* Trecho do documento
+ + + +
Chef do Birosca, Bruna Teixeira considera justo BH receber o título, já que aqui temos uma das gastronomias mais ricas do Brasil. “Esta conquista abraça todo mundo que serve comida mineira de alguma forma, seja tradicional ou contemporânea, como no meu caso, que tem uma assinatura atual em cima do resgate da nossa riqueza”, comenta.
Bruna tentou sempre elaborar pratos que resgatam alguma herança que vem da presença das mulheres no fogão. “Não mudo muito isso, aprendemos e reconstruímos alguns detalhes. Não estou inventando a roda, nós chefs temos que ter esta responsabilidade de preservar a história.” No novo cardápio, ela incluiu uma receita de bolo de mandioca cremoso com coco (que lembra quitanda mineira, só que salgada) e molho de queijo da Serra da Canastra. Para completar, carne de sol desfiada.
SUFLÊ O clássico lanche mineiro de pão de queijo com linguiça virou suflê no Birosca. Bruna aprendeu a receita francesa quando fez estágio no Taste Vin. Ela troca o queijo gruyère pelo canastra e acrescenta pão de queijo rasgado e pedaços de linguiça. Resultado: a entrada mistura França e Minas, tradicional e contemporâneo.
A receita de fígado acebolado com jiló também ganhou uma versão moderna. “Faço uma mousse de fígado de galinha encapsulada em geleia de jabuticaba. Vira um bombom salgado para partir com faca e passar no pão”, explica. Bruna serve o fígado de galinha com babaganush (técnica de comida árabe aplicada normalmente em berinjela, que traz um sabor defumado) de jiló.
Para o coordenador do curso de gastronomia do Centro Universitário Una, Edson Puiati, a simplicidade é o que mais representa a nossa cultura alimentar. Por isso, ele cita como pratos emblemáticos mineiros frango caipira ensopado, polenta, mexido, torresmo, fígado com jiló e caldo de mocotó. “Na simplicidade, encontramos os pratos mais bacanas e acredito muito nisso. A comida mineira lembra um pouco da italiana: com dois ou três ingredientes se fazem pratos inesquecíveis”, destaca.
O trabalho continua
Para o presidente da Belotur, o título chega em boa hora. Consolida uma série de iniciativas que vêm impulsionando a gastronomia mineira. Gilberto Castro cita o sucesso de festivais como o Fartura, que agora também é realizado em Portugal, a presença de chefs renomados que representam tão bem a nossa gastronomia e o aumento dos cursos de graduação na área. “Mas ainda temos muito trabalho pela frente diante da necessidade de qualificação permanente do setor”, destaca.
+ + + +
* Material apresentado
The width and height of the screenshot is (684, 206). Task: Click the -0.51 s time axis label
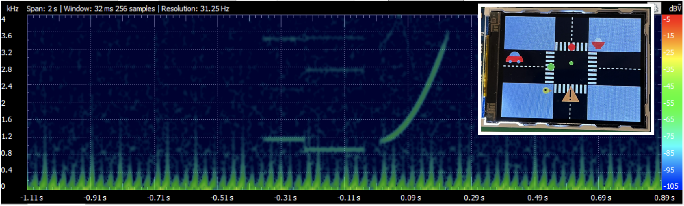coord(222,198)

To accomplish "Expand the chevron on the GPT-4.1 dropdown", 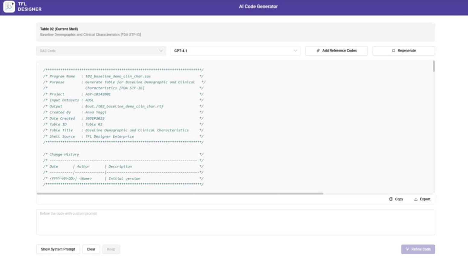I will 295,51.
+ + + +
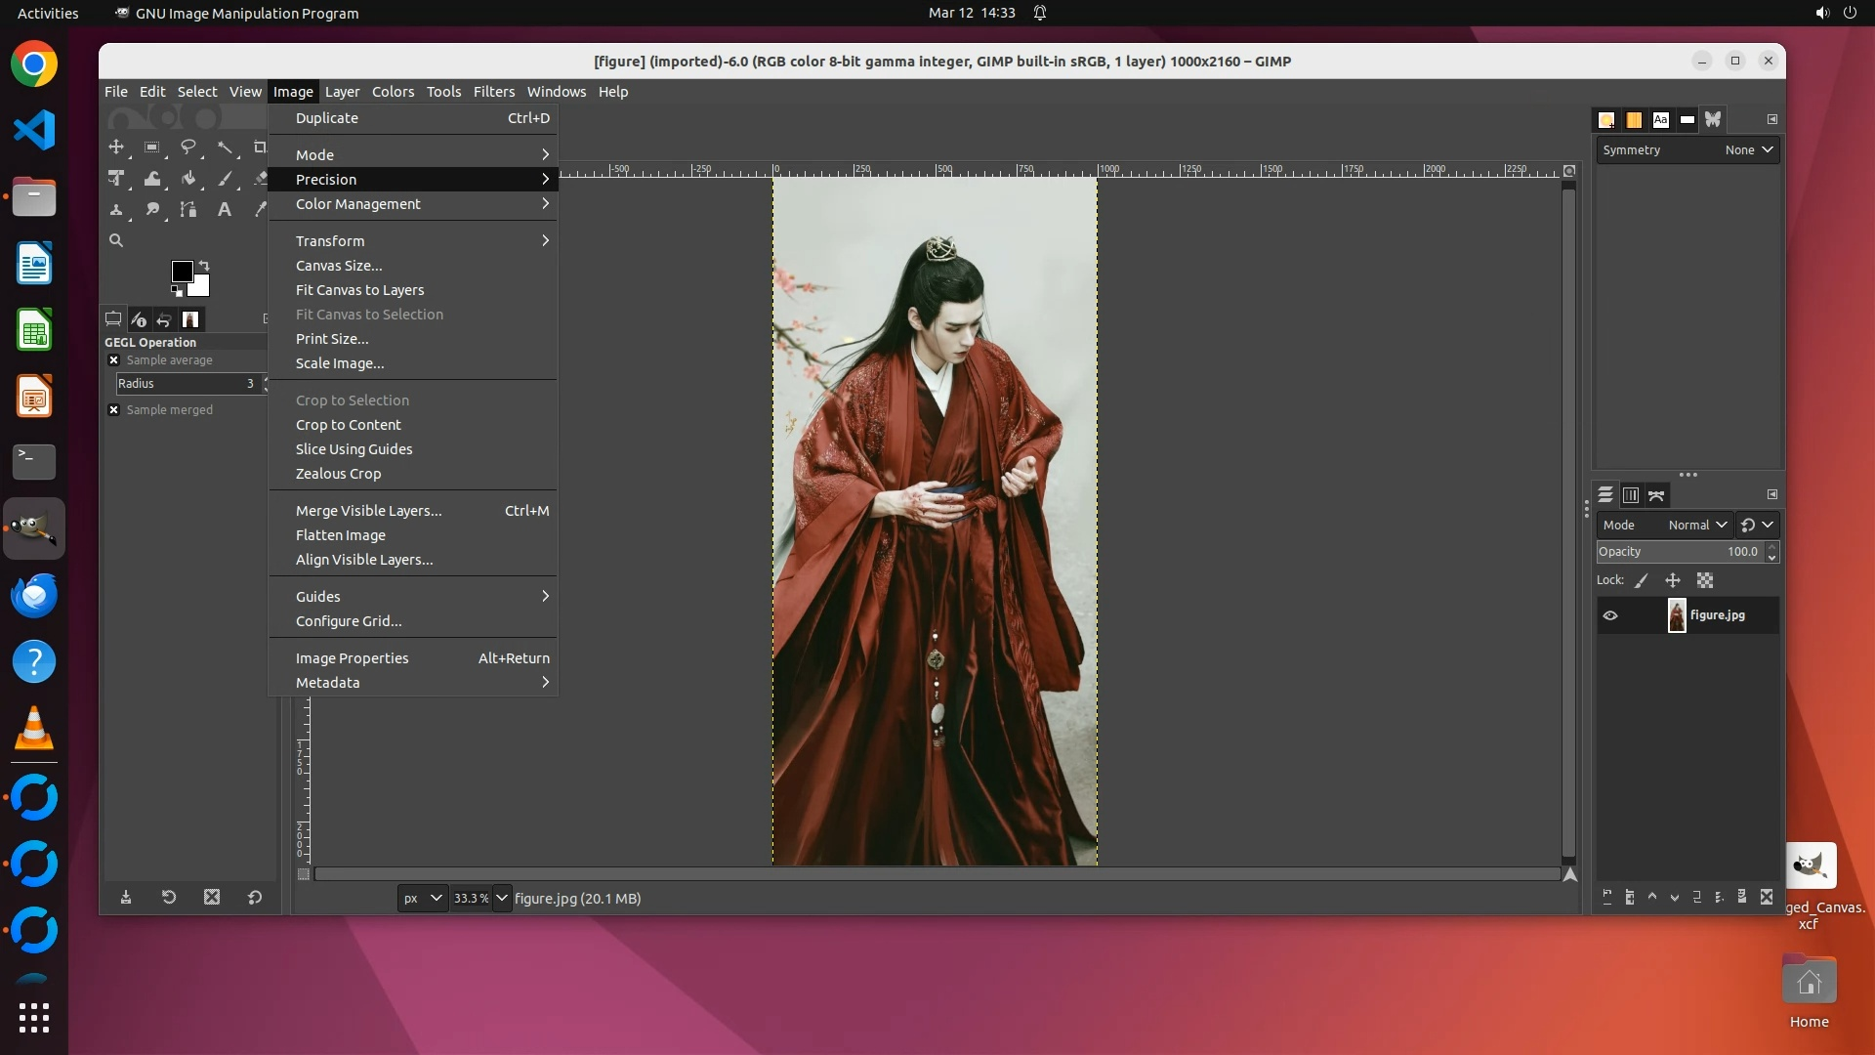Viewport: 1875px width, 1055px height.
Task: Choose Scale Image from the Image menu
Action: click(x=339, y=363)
+ + + +
* Instrução dada 1
Resuma em duas frases o trecho sobre a gastronomia mineira.
* Instrução dada 2
Transcreva sem alterações, do trecho sobre a gastronomia mineira, a passagem que vai de "Bruna tentou sempre" até "tradicional e contemporâneo.".
Baseie-se exclusivamente no trecho do documento, sem recorrer aos itens.

* Resposta esperada 1
A chef do Birosca, Bruna Teixeira, considera justo BH receber o título e cria pratos que dão versões atuais a receitas mineiras tradicionais, como um suflê de pão de queijo com linguiça e uma mousse de fígado de galinha servida com babaganush de jiló. Para Edson Puiati, a simplicidade é o que mais representa a cultura alimentar mineira, e, para o presidente da Belotur, Gilberto Castro, o título consolida iniciativas que vêm impulsionando o setor, embora ainda haja muito trabalho pela frente.

* Resposta esperada 2
Bruna tentou sempre elaborar pratos que resgatam alguma herança que vem da presença das mulheres no fogão. “Não mudo muito isso, aprendemos e reconstruímos alguns detalhes. Não estou inventando a roda, nós chefs temos que ter esta responsabilidade de preservar a história.” No novo cardápio, ela incluiu uma receita de bolo de mandioca cremoso com coco (que lembra quitanda mineira, só que salgada) e molho de queijo da Serra da Canastra. Para completar, carne de sol desfiada.
SUFLÊ O clássico lanche mineiro de pão de queijo com linguiça virou suflê no Birosca. Bruna aprendeu a receita francesa quando fez estágio no Taste Vin. Ela troca o queijo gruyère pelo canastra e acrescenta pão de queijo rasgado e pedaços de linguiça. Resultado: a entrada mistura França e Minas, tradicional e contemporâneo.